◆ GOAL OF THE EXERCISE ◆
The result should hold only the lines from the one with "Where should I" through the final line of the data below, transcribed exactly, pictures left out.

----- TASK INPUT

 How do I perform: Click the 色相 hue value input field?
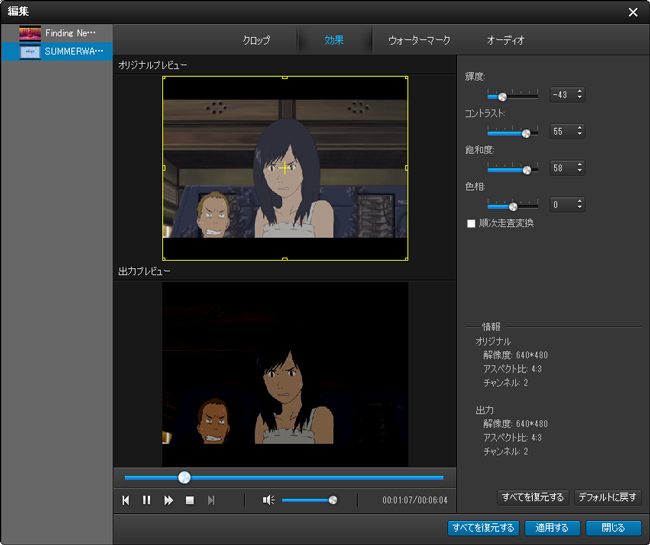coord(560,205)
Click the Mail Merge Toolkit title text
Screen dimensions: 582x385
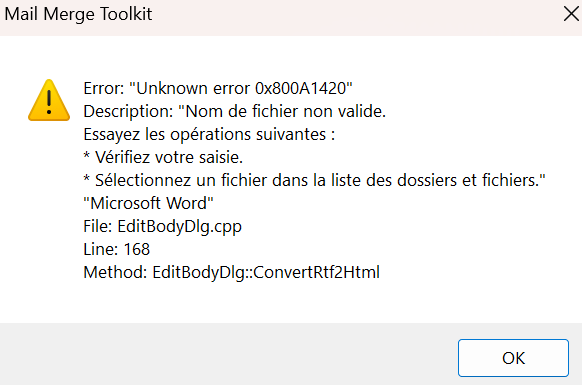(78, 14)
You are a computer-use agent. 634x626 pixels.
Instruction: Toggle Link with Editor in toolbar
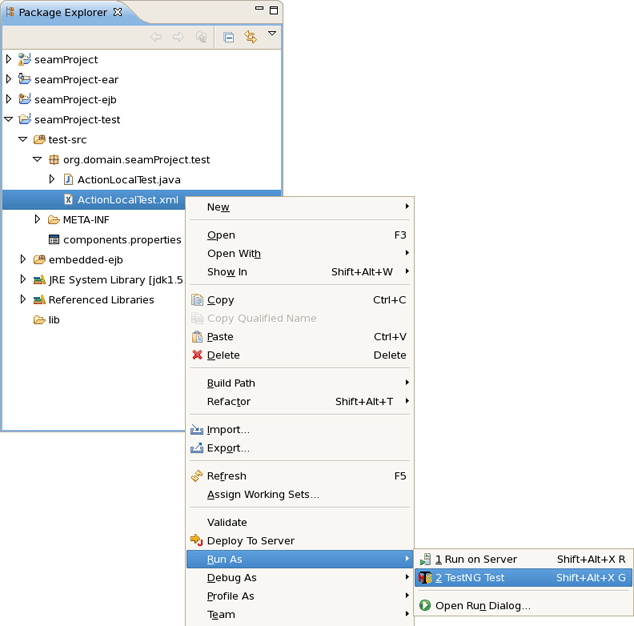[250, 37]
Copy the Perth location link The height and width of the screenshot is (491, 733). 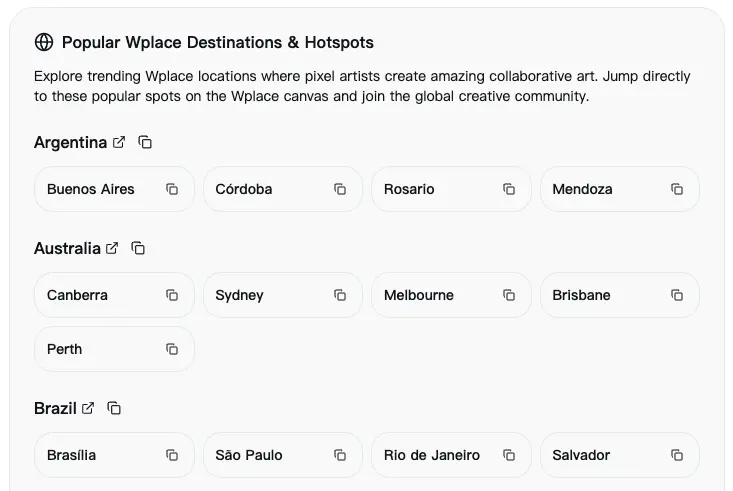172,349
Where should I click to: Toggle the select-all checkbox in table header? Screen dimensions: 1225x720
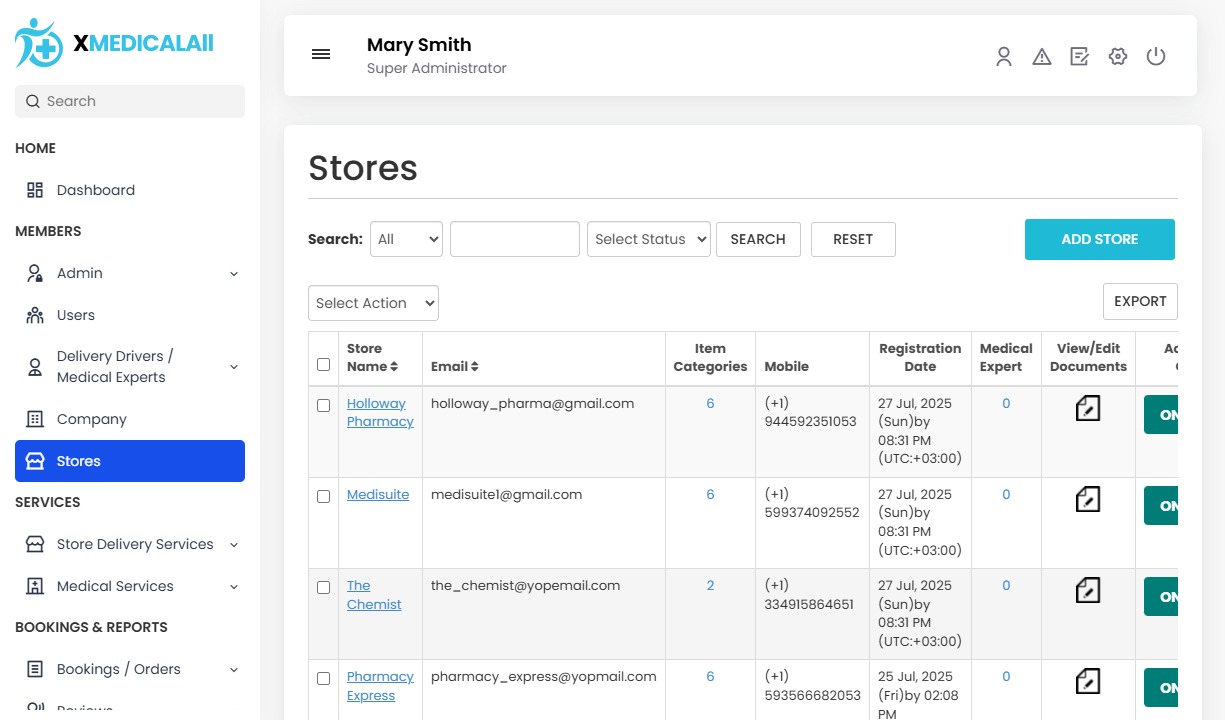pyautogui.click(x=323, y=365)
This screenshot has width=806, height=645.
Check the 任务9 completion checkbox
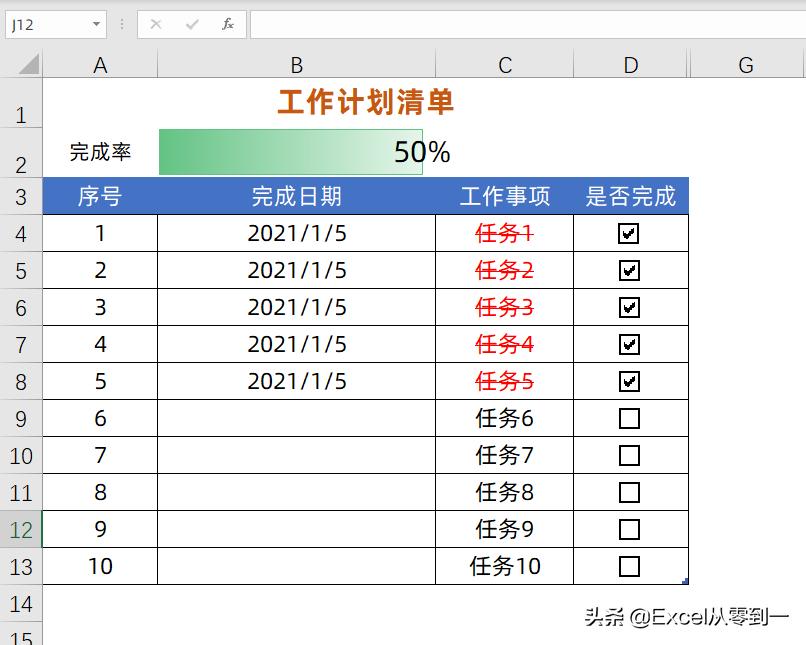click(x=630, y=529)
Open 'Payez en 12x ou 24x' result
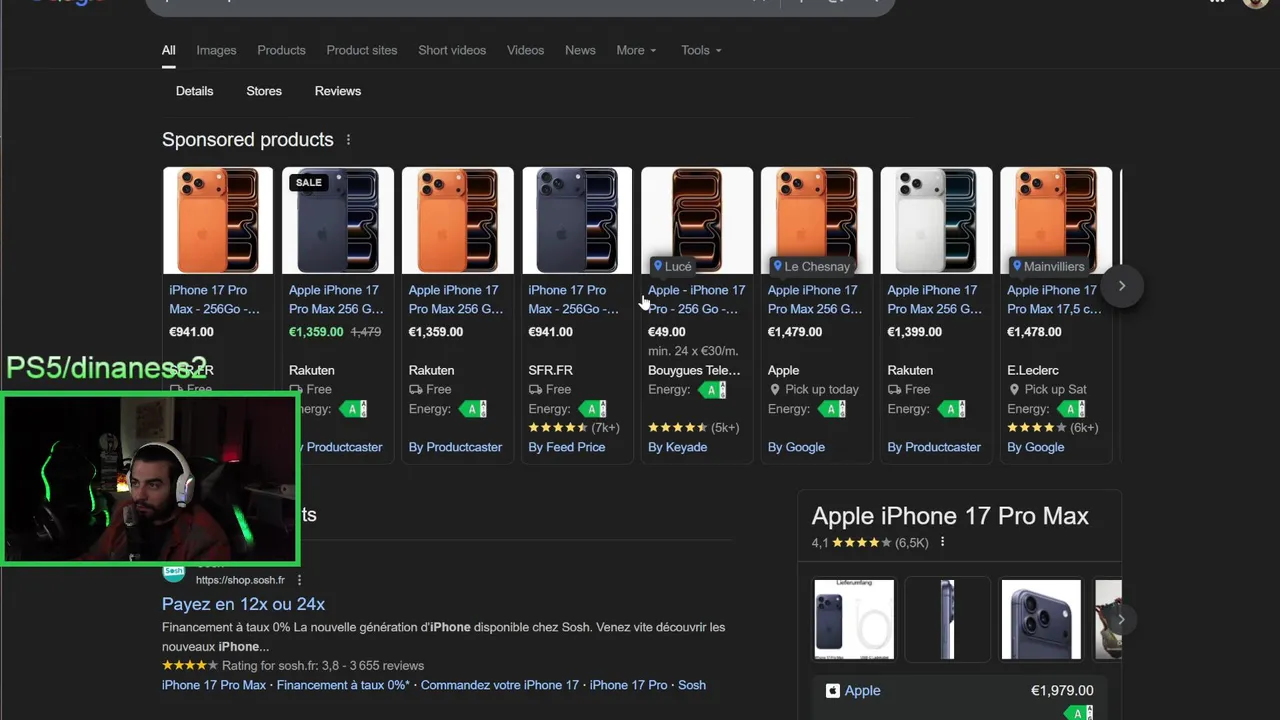1280x720 pixels. (x=243, y=604)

----------

◆ TASK OUTPUT ◆
Where should I click to: Toggle the select-all checkbox in table header? Screen dimensions: 1225x720
pyautogui.click(x=323, y=365)
This screenshot has width=806, height=645.
Check the 任务9 completion checkbox
click(x=630, y=529)
Open 'Payez en 12x ou 24x' result
1280x720 pixels. (x=243, y=604)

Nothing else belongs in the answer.